Collected data:
+++

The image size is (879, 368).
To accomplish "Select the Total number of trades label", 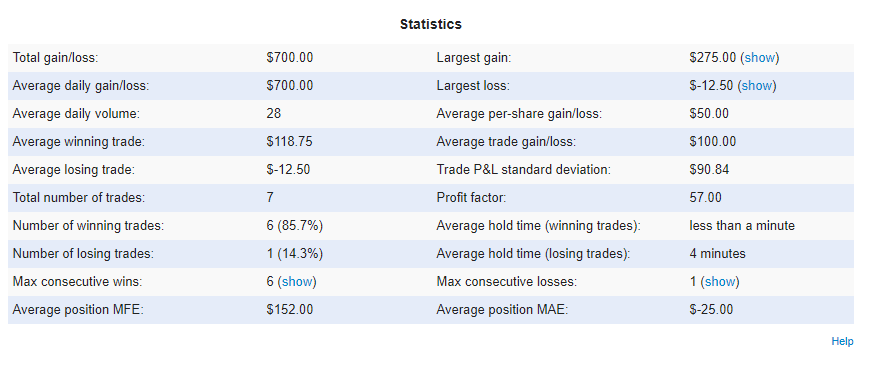I will (78, 197).
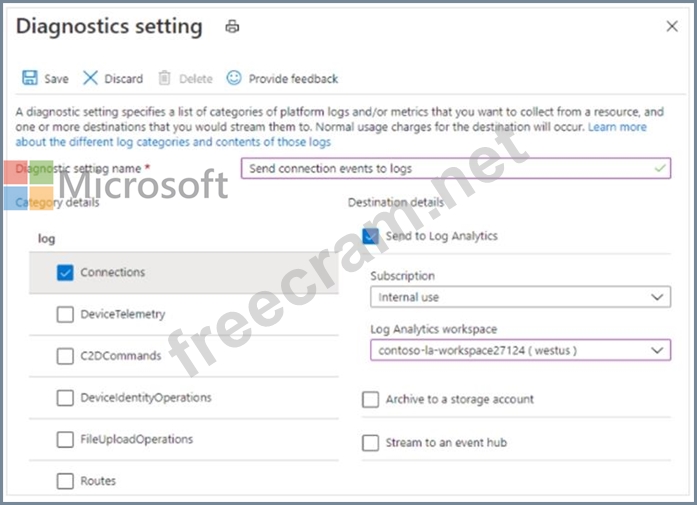Viewport: 697px width, 505px height.
Task: Check the C2DCommands log category
Action: tap(65, 356)
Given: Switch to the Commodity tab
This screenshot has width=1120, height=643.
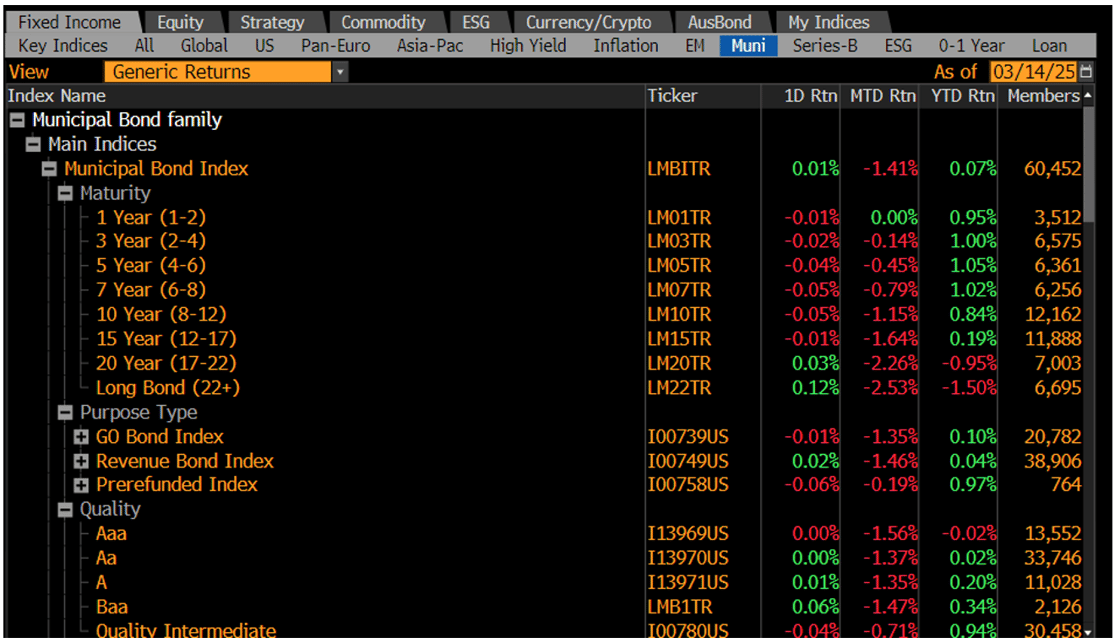Looking at the screenshot, I should 385,20.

+++

| Work instructions |
Please reproduce exactly, and nothing more, the lines from the one containing "Given: Switch to the Commodity tab" through the last line of the entries, both included; pictures stay out.

| Result for this exercise |
Given: Switch to the Commodity tab
This screenshot has width=1120, height=643.
Looking at the screenshot, I should 385,20.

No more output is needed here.